The claimant sought judicial review of Shropshire Council’s decision of 17 May 2019 granting planning permission for phased sand and gravel extraction on Green Belt land. The claimant advanced four grounds: (1) breach of regulation 3(4) of the Town and Country Planning (Environmental Impact Assessment) Regulations 2011 by failing to take the environmental information into account; (2) failure to have proper regard to the statutory development plan under section 38(6) of the Planning and Compulsory Purchase Act 2004; (3) legal error in the assessment of Green Belt openness under National Planning Policy Framework paragraph 146; and (4) unlawful treatment of air quality and failure to comply with the public sector equality duty under section 149 of the Equality Act 2010 in relation to two vulnerable residents.

The court held that (i) the information before the decision‑maker, including the environmental statement, supplementary hydrogeological reports and the Environment Agency’s responses, was sufficient to enable a rational judgment under the EIA Regulations and that the Council was not Wednesbury unreasonable in concluding that significant adverse hydrological effects were unlikely; (ii) the Council had addressed and had regard to the relevant development plan policies and its approach was not irrational; (iii) the officer’s Green Belt analysis properly addressed the spatial and visual components of openness under NPPF paragraph 146 and there was no material error in concluding the proposal preserved openness; and (iv) the Council properly considered the public sector equality duty and imposed conditions and a section 106 obligation creating an effective monitoring and mitigation regime for dust and air quality, including provision for trigger levels to be specified in an approved monitoring scheme.

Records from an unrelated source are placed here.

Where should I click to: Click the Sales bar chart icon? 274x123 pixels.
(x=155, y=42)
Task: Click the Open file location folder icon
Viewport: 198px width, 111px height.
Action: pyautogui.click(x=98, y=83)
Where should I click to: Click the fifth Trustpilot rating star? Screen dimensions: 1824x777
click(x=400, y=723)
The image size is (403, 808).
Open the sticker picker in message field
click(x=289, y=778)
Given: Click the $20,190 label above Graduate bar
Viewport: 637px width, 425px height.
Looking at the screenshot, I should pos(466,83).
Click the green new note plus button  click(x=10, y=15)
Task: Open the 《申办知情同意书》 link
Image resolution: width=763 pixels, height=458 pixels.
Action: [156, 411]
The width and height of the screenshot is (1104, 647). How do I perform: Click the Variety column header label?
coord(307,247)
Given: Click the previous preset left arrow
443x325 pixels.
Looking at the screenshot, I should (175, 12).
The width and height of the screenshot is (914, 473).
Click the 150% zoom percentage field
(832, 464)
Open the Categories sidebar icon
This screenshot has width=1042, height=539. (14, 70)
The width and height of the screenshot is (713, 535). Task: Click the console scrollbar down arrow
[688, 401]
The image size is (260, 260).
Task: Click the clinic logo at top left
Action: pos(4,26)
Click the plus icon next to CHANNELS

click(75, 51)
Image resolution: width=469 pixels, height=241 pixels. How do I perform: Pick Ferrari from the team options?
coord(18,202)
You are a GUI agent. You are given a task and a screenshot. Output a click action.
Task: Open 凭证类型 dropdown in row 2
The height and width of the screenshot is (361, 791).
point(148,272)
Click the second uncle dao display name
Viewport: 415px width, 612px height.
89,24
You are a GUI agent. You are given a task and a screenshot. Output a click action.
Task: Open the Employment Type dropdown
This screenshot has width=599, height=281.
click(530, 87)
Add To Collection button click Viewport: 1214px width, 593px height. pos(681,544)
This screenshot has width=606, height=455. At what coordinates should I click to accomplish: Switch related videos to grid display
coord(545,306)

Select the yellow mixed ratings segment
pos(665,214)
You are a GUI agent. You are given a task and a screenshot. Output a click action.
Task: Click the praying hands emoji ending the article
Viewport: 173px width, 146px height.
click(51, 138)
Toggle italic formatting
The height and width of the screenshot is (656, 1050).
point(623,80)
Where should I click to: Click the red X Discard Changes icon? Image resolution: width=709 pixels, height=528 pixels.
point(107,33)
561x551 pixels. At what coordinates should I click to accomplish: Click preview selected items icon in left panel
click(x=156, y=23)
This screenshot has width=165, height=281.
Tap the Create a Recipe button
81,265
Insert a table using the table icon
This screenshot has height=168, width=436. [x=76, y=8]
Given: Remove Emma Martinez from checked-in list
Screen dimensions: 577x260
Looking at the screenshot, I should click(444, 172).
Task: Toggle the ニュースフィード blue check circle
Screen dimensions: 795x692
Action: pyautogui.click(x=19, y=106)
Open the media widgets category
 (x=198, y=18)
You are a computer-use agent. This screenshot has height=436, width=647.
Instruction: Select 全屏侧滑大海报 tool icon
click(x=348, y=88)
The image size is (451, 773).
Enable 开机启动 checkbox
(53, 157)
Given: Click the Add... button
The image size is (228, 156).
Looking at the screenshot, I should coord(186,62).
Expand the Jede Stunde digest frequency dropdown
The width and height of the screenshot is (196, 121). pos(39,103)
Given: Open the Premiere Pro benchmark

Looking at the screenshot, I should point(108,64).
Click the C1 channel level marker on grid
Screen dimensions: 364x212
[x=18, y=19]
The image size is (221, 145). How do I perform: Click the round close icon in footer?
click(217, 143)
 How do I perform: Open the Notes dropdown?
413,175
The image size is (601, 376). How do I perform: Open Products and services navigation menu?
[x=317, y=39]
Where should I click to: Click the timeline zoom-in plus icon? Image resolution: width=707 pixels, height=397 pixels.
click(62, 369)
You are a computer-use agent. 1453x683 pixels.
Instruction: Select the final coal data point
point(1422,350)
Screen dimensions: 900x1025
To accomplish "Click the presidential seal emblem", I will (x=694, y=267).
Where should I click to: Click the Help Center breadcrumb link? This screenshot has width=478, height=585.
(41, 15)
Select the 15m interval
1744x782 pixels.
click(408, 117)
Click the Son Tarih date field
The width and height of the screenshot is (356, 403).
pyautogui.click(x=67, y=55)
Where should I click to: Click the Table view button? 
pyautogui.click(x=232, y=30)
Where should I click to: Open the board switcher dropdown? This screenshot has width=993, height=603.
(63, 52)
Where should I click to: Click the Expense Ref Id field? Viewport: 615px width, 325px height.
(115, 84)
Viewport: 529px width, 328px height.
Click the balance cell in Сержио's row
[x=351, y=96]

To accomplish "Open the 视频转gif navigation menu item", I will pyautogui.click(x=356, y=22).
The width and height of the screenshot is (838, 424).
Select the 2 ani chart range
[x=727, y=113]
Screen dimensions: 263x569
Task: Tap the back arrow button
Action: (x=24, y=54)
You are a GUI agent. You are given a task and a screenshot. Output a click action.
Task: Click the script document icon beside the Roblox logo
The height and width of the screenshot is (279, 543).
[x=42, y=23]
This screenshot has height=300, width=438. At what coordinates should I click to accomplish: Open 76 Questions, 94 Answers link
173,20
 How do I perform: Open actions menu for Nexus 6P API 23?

The claim was dismissed in its entirety.

Case abstract

The claimant applied for judicial review of Shropshire Council’s grant of planning permission for the phased extraction, processing and export of sand and gravel from a 44.53 hectare Green Belt site near Shipley. The development would operate for about 14 years with progressive restoration. The claimant relied on four grounds: alleged failure to comply with the 2011 EIA Regulations (regulation 3(4)); alleged failure to comply with statutory development plan requirements; alleged error in the treatment of Green Belt openness; and alleged error in relation to air quality and breach of the public sector equality duty.

The procedural history included a South Planning Committee resolution to grant permission on 25 September 2018, completion of a section 106 agreement and the grant of permission on 17 May 2019. Permission to seek judicial review had earlier been granted by order of Sir Ross Cranston on 10 September 2019 in respect of Grounds 1 and 2; permission on Grounds 3 and 4 had been refused at that stage. The claim was heard on the merits on 17 and 18 December 2019.

Issues before the court

  • Whether the Council breached regulation 3(4) of the EIA Regulations by granting permission without adequate environmental information as required by Schedule 4 (distinguishing information required as of right under Part 2 from information only “reasonably required” under Part 1).
  • Whether the Council failed to have proper regard to the statutory development plan (section 38(6)).
  • Whether the Council misapplied NPPF paragraph 146 and took an erroneous approach to Green Belt openness and the effect of landscaping/screening.
  • Whether the Council breached the public sector equality duty in section 149 of the Equality Act 2010 by relying on national air quality objectives and by failing to impose adequate, enforceable mitigation/trigger mechanisms to protect two disabled residents.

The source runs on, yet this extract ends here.